=== WHAT TO WORK ON ===
Look through the material below and return every line that contains "screenshot".
++++++
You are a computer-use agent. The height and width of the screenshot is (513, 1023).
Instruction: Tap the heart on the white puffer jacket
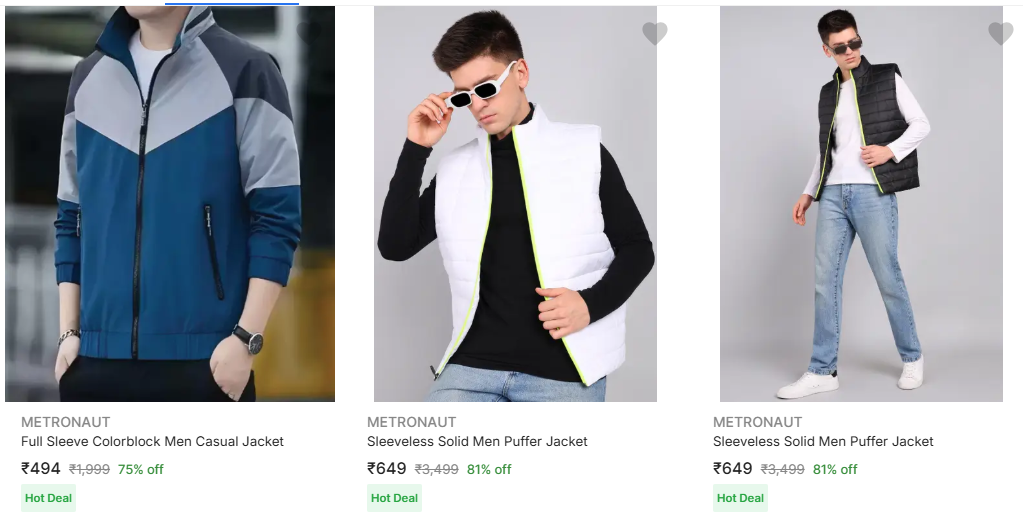click(x=655, y=34)
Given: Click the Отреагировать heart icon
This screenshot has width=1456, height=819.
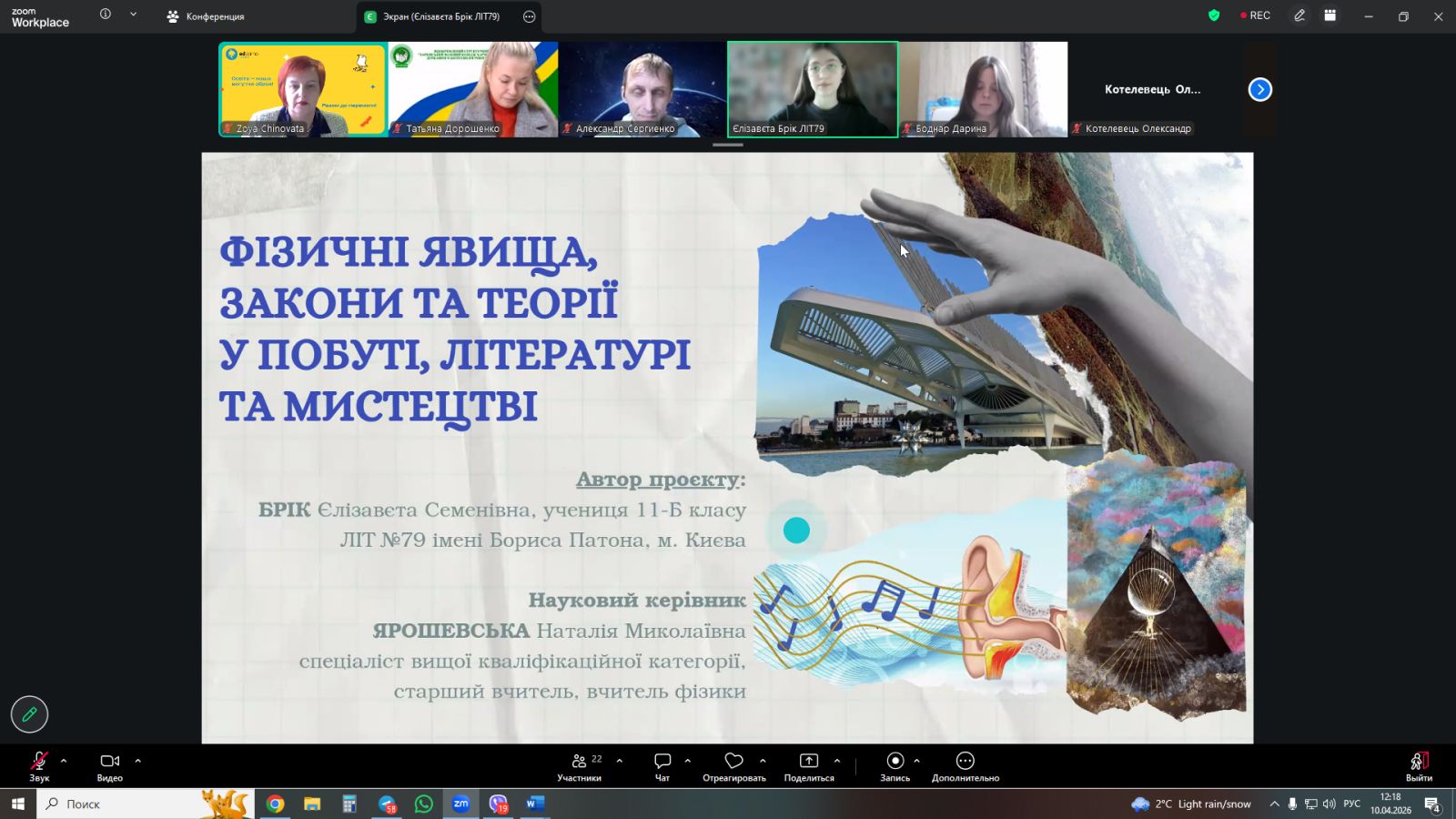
++++++
=== RESULT FOR THIS EXERCISE ===
You are a computer-use agent. The height and width of the screenshot is (513, 1023).
This screenshot has width=1456, height=819.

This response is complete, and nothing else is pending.